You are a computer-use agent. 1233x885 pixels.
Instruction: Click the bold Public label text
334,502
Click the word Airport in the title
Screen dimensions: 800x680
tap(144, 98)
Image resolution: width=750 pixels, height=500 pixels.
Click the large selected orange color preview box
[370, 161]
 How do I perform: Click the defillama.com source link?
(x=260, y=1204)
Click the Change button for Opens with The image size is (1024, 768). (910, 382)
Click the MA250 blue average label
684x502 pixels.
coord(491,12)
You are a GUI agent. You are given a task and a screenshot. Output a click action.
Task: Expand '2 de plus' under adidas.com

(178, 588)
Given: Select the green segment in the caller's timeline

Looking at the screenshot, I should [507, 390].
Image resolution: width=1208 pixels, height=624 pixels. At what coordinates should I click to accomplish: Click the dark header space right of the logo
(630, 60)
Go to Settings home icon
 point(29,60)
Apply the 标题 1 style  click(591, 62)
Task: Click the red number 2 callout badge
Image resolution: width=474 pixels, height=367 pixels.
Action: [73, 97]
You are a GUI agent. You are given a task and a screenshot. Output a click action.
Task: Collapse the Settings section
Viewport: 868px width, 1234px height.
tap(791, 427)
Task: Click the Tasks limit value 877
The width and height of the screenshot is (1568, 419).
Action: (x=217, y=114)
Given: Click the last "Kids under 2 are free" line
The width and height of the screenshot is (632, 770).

####

**Work item**
Repeat precisely, and with nothing added, every line from the one containing "How do I perform: Click" to the last line of the listing above.

**Answer box**
 How do I perform: Click the defillama.com source link?
(x=260, y=1204)
Click the Change button for Opens with The image size is (1024, 768). (910, 382)
Click the MA250 blue average label
684x502 pixels.
coord(491,12)
You are a GUI agent. You are given a task and a screenshot. Output a click action.
Task: Expand '2 de plus' under adidas.com

(178, 588)
Given: Select the green segment in the caller's timeline

Looking at the screenshot, I should [507, 390].
Image resolution: width=1208 pixels, height=624 pixels. At what coordinates should I click to accomplish: Click the dark header space right of the logo
(630, 60)
Go to Settings home icon
 point(29,60)
Apply the 标题 1 style  click(591, 62)
Task: Click the red number 2 callout badge
Image resolution: width=474 pixels, height=367 pixels.
Action: [73, 97]
You are a GUI agent. You are given a task and a screenshot. Output a click action.
Task: Collapse the Settings section
Viewport: 868px width, 1234px height.
tap(791, 427)
Task: Click the Tasks limit value 877
The width and height of the screenshot is (1568, 419).
Action: (x=217, y=114)
Given: Click the last "Kids under 2 are free" line
The width and height of the screenshot is (632, 770).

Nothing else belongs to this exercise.